-- Problem description --
Please repeat, from the entries that follow, the lines from the one containing "Given: Click download" through the one containing "662x482 pixels." exactly, adding nothing.

-- Material for this task --
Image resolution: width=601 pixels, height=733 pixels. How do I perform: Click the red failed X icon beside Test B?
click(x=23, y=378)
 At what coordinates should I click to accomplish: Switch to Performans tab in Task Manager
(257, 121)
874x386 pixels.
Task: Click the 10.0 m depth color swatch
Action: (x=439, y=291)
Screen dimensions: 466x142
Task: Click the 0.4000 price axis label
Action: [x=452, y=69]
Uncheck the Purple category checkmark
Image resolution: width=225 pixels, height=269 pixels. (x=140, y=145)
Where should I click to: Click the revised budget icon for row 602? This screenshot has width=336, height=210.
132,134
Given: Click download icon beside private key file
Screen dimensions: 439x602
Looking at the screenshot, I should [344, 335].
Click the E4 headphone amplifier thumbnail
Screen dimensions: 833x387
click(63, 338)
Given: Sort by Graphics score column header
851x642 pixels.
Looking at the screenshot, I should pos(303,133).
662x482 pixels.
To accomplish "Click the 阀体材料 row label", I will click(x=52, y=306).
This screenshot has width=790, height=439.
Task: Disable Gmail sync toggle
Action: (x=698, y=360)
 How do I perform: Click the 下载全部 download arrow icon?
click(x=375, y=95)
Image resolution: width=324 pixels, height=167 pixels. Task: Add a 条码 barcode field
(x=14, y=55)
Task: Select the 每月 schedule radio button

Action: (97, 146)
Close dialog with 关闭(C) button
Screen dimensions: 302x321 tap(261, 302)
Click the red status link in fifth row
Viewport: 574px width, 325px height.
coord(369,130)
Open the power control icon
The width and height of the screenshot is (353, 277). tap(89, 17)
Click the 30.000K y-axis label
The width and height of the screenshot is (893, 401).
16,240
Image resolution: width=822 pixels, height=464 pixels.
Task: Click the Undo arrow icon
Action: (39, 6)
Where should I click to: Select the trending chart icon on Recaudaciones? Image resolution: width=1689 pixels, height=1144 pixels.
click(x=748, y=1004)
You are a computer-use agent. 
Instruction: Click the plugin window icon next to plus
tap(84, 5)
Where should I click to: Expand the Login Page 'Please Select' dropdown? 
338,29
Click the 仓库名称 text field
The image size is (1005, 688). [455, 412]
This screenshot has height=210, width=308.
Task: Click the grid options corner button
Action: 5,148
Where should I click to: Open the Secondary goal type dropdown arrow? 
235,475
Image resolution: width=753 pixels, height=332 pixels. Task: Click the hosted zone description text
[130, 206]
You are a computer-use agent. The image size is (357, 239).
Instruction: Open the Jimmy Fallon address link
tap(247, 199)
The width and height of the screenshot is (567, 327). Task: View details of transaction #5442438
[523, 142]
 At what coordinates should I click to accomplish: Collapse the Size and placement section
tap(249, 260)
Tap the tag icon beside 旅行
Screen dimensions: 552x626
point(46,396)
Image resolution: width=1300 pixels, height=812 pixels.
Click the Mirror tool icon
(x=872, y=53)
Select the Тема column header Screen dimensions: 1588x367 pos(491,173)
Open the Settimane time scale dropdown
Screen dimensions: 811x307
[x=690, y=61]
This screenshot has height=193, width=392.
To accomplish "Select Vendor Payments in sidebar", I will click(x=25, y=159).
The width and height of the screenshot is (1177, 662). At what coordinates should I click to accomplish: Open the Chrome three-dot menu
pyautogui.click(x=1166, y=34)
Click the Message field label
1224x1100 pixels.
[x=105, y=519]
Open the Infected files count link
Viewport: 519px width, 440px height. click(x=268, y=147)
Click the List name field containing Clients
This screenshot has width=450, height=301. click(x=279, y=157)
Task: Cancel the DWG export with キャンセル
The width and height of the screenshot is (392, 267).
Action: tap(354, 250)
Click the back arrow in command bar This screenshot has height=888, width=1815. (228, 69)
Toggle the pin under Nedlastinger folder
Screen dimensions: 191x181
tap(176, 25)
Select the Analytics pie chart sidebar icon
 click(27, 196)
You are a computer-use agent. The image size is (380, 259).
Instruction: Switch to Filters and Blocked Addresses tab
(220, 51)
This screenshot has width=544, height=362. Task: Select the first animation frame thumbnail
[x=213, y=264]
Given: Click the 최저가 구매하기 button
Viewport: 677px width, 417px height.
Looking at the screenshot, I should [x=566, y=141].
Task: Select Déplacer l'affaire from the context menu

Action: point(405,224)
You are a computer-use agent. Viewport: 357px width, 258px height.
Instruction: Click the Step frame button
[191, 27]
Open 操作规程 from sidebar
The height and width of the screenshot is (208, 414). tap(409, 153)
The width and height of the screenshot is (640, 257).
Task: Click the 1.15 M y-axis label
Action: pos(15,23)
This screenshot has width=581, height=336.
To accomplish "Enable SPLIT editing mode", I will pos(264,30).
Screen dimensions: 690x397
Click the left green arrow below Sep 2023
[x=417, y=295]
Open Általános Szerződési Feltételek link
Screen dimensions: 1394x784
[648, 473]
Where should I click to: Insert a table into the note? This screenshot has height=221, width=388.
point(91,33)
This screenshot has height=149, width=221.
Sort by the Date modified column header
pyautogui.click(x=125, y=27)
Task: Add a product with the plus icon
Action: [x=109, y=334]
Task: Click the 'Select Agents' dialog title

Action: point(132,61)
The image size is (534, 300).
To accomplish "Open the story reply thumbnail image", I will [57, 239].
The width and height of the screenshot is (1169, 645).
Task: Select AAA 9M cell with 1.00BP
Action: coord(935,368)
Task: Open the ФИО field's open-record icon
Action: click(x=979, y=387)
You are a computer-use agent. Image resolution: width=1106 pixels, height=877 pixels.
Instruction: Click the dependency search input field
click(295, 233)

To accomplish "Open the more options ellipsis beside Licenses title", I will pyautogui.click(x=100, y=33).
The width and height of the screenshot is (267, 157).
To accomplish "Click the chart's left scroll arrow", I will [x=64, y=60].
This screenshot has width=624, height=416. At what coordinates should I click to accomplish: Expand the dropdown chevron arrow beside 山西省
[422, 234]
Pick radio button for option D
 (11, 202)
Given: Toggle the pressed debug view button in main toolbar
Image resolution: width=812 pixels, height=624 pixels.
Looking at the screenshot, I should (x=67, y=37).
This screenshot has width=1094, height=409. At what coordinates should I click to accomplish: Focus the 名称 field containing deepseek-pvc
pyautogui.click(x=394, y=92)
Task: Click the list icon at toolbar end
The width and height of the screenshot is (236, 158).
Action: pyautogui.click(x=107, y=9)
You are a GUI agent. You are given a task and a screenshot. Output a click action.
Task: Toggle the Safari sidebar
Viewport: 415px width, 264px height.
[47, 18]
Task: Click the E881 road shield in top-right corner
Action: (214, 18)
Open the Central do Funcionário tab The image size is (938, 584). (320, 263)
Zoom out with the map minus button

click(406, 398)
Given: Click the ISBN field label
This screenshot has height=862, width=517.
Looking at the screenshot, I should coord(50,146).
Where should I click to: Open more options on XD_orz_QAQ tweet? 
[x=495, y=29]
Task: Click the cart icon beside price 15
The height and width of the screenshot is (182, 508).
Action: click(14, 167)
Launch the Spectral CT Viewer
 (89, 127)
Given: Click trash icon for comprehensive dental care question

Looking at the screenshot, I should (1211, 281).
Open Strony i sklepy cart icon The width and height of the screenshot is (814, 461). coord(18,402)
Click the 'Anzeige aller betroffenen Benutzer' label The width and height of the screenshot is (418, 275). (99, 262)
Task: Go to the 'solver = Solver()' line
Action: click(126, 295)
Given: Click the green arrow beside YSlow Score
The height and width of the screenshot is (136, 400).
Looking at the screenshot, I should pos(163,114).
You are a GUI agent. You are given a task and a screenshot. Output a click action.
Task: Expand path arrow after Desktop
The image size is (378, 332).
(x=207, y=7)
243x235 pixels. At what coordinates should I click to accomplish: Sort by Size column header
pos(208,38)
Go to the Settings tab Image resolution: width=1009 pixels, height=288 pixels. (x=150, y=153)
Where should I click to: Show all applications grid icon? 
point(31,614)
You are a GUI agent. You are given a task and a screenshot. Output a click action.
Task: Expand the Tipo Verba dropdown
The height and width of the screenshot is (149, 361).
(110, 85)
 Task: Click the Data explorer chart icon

-- Output for this task --
Given: Click download icon beside private key file
Screen dimensions: 439x602
Looking at the screenshot, I should [344, 335].
Click the E4 headphone amplifier thumbnail
Screen dimensions: 833x387
click(63, 338)
Given: Sort by Graphics score column header
851x642 pixels.
Looking at the screenshot, I should pos(303,133).
662x482 pixels.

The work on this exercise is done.